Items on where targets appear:
========

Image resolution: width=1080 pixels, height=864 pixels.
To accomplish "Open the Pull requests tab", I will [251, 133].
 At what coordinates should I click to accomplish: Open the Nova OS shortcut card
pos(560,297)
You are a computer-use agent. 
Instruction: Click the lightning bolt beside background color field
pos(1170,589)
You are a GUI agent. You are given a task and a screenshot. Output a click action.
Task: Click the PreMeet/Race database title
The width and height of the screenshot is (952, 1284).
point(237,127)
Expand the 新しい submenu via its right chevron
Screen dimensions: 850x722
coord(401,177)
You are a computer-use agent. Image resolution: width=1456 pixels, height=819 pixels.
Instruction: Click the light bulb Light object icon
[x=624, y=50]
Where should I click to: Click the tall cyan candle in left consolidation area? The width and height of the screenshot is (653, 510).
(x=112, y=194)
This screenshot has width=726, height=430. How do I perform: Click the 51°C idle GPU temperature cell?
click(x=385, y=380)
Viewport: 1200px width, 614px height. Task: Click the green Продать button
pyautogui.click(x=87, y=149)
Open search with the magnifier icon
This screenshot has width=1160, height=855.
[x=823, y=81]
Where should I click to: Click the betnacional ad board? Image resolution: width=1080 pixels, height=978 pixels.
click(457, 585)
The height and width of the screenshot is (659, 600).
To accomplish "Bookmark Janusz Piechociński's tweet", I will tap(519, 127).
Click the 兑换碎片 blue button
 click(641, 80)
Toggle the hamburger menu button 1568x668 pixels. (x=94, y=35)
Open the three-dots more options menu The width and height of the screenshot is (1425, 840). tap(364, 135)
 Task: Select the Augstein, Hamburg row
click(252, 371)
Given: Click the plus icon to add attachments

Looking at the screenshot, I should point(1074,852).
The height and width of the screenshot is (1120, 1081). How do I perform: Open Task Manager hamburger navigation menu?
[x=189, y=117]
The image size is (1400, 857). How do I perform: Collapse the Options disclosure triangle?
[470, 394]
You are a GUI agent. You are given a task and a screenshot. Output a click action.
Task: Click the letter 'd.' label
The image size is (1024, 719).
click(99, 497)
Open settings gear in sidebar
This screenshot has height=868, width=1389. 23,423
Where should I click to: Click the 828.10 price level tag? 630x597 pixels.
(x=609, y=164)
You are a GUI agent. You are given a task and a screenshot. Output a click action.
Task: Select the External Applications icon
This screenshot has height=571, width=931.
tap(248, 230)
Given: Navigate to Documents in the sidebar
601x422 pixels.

========

TASK TO CARRY OUT: Copy all of the items above word for word.

SOLUTION TO THIS TASK:
Image resolution: width=1080 pixels, height=864 pixels.
To accomplish "Open the Pull requests tab", I will [251, 133].
 At what coordinates should I click to accomplish: Open the Nova OS shortcut card
pos(560,297)
You are a computer-use agent. 
Instruction: Click the lightning bolt beside background color field
pos(1170,589)
You are a GUI agent. You are given a task and a screenshot. Output a click action.
Task: Click the PreMeet/Race database title
The width and height of the screenshot is (952, 1284).
point(237,127)
Expand the 新しい submenu via its right chevron
Screen dimensions: 850x722
coord(401,177)
You are a computer-use agent. Image resolution: width=1456 pixels, height=819 pixels.
Instruction: Click the light bulb Light object icon
[x=624, y=50]
Where should I click to: Click the tall cyan candle in left consolidation area? The width and height of the screenshot is (653, 510).
(x=112, y=194)
This screenshot has width=726, height=430. How do I perform: Click the 51°C idle GPU temperature cell?
click(x=385, y=380)
Viewport: 1200px width, 614px height. Task: Click the green Продать button
pyautogui.click(x=87, y=149)
Open search with the magnifier icon
This screenshot has width=1160, height=855.
[x=823, y=81]
Where should I click to: Click the betnacional ad board? Image resolution: width=1080 pixels, height=978 pixels.
click(457, 585)
The height and width of the screenshot is (659, 600).
To accomplish "Bookmark Janusz Piechociński's tweet", I will tap(519, 127).
Click the 兑换碎片 blue button
 click(641, 80)
Toggle the hamburger menu button 1568x668 pixels. (x=94, y=35)
Open the three-dots more options menu The width and height of the screenshot is (1425, 840). tap(364, 135)
 Task: Select the Augstein, Hamburg row
click(252, 371)
Given: Click the plus icon to add attachments

Looking at the screenshot, I should point(1074,852).
The height and width of the screenshot is (1120, 1081). How do I perform: Open Task Manager hamburger navigation menu?
[x=189, y=117]
The image size is (1400, 857). How do I perform: Collapse the Options disclosure triangle?
[470, 394]
You are a GUI agent. You are given a task and a screenshot. Output a click action.
Task: Click the letter 'd.' label
The image size is (1024, 719).
click(99, 497)
Open settings gear in sidebar
This screenshot has height=868, width=1389. 23,423
Where should I click to: Click the 828.10 price level tag? 630x597 pixels.
(x=609, y=164)
You are a GUI agent. You are given a task and a screenshot. Output a click action.
Task: Select the External Applications icon
This screenshot has height=571, width=931.
tap(248, 230)
Given: Navigate to Documents in the sidebar
601x422 pixels.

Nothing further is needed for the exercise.